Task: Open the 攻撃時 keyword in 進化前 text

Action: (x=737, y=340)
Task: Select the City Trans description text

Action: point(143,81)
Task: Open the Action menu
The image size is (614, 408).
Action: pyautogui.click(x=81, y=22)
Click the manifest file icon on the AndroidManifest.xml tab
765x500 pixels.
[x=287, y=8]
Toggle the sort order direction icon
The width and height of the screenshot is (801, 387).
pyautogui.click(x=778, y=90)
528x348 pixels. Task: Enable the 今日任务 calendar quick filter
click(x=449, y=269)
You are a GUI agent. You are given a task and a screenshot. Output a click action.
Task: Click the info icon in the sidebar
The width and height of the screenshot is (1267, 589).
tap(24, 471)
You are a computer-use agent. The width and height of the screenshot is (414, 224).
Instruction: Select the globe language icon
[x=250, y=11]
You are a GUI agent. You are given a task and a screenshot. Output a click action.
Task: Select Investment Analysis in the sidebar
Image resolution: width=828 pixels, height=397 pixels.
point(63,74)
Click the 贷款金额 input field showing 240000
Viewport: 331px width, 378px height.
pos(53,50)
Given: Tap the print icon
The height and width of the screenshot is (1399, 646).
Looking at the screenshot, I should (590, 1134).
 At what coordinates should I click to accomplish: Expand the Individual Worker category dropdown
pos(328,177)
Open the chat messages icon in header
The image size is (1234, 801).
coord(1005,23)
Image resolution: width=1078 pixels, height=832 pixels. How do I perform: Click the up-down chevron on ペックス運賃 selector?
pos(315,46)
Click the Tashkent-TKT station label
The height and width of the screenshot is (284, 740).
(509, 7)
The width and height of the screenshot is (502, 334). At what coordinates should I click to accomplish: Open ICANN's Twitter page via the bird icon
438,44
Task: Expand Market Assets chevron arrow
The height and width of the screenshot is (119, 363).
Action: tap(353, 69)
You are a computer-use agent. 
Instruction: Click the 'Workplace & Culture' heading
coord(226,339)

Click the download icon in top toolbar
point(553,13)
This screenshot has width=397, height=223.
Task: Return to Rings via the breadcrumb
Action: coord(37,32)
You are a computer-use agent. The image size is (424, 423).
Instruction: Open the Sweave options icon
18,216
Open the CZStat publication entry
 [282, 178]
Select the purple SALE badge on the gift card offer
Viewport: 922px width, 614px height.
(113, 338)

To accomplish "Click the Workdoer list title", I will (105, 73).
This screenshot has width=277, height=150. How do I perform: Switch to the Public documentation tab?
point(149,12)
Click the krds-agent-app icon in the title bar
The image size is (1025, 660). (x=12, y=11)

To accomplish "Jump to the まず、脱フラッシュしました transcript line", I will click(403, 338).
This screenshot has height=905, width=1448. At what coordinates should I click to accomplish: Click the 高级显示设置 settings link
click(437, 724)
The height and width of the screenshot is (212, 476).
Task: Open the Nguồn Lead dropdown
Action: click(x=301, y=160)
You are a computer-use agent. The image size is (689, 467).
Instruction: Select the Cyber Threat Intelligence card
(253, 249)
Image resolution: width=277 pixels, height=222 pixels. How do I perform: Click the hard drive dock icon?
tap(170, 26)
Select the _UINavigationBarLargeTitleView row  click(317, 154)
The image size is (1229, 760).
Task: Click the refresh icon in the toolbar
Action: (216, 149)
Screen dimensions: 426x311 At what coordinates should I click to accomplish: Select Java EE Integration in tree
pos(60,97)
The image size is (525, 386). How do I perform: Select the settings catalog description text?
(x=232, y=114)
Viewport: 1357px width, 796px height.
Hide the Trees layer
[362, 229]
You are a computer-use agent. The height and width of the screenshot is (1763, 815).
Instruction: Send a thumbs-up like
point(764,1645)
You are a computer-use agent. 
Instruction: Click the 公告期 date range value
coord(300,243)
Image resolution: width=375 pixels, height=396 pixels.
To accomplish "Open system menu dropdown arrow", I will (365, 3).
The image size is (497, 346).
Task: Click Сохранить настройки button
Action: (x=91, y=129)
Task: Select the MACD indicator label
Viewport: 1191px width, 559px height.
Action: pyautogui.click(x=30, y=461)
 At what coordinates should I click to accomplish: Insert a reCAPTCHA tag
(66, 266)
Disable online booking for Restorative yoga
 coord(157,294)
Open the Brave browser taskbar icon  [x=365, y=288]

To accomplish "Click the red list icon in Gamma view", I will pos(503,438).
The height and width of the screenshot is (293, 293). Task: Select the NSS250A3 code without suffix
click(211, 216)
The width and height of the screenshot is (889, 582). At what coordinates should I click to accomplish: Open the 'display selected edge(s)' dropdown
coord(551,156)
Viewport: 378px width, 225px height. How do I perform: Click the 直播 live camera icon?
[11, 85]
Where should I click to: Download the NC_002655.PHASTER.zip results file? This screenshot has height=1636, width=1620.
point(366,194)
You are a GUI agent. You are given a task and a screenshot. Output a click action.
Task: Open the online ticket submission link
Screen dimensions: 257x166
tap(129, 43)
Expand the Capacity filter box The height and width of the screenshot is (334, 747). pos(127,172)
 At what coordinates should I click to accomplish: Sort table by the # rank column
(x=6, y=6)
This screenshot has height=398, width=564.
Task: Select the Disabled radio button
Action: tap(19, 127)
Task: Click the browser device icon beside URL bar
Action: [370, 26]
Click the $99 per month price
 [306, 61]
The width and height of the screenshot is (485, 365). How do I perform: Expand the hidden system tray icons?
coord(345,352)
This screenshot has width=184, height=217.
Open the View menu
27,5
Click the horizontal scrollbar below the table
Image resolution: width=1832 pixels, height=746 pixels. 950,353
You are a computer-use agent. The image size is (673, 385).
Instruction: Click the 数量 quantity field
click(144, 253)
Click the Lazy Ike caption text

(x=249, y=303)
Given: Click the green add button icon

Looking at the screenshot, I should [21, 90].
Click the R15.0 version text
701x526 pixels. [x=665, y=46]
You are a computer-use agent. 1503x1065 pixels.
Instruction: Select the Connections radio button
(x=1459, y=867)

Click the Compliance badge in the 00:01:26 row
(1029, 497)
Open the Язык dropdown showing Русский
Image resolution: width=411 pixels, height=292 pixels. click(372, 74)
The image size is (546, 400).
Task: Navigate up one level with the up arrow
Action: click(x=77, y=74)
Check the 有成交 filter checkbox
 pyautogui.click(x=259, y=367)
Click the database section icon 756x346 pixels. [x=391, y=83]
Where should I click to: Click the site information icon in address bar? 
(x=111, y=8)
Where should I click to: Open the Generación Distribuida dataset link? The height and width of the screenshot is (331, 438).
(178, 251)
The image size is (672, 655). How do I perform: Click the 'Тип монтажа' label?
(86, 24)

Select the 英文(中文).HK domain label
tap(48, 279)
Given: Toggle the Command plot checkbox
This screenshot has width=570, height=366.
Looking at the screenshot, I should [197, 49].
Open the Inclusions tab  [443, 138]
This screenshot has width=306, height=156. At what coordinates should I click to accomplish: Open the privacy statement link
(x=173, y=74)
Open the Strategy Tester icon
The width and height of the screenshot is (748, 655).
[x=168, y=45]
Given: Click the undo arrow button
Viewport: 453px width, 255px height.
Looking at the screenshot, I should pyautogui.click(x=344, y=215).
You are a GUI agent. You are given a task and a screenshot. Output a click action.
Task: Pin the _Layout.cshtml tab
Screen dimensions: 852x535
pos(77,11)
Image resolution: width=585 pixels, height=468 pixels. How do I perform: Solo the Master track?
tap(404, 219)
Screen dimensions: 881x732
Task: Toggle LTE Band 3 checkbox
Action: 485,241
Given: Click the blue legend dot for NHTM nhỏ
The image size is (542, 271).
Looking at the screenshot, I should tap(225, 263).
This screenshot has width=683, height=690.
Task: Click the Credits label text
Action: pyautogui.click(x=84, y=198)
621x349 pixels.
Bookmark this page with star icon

→ DIRECTIONS FOR THIS TASK: Up to and including the line with "You are a computer-use agent. The width", transcribe the entries above exactly, starting from their first line.

→ RESPONSE AREA:
Task: Open the 攻撃時 keyword in 進化前 text

Action: (x=737, y=340)
Task: Select the City Trans description text

Action: point(143,81)
Task: Open the Action menu
The image size is (614, 408).
Action: pyautogui.click(x=81, y=22)
Click the manifest file icon on the AndroidManifest.xml tab
765x500 pixels.
[x=287, y=8]
Toggle the sort order direction icon
The width and height of the screenshot is (801, 387).
pyautogui.click(x=778, y=90)
528x348 pixels. Task: Enable the 今日任务 calendar quick filter
click(x=449, y=269)
You are a GUI agent. You are given a task and a screenshot. Output a click action.
Task: Click the info icon in the sidebar
The width and height of the screenshot is (1267, 589).
tap(24, 471)
You are a computer-use agent. The width and height of the screenshot is (414, 224).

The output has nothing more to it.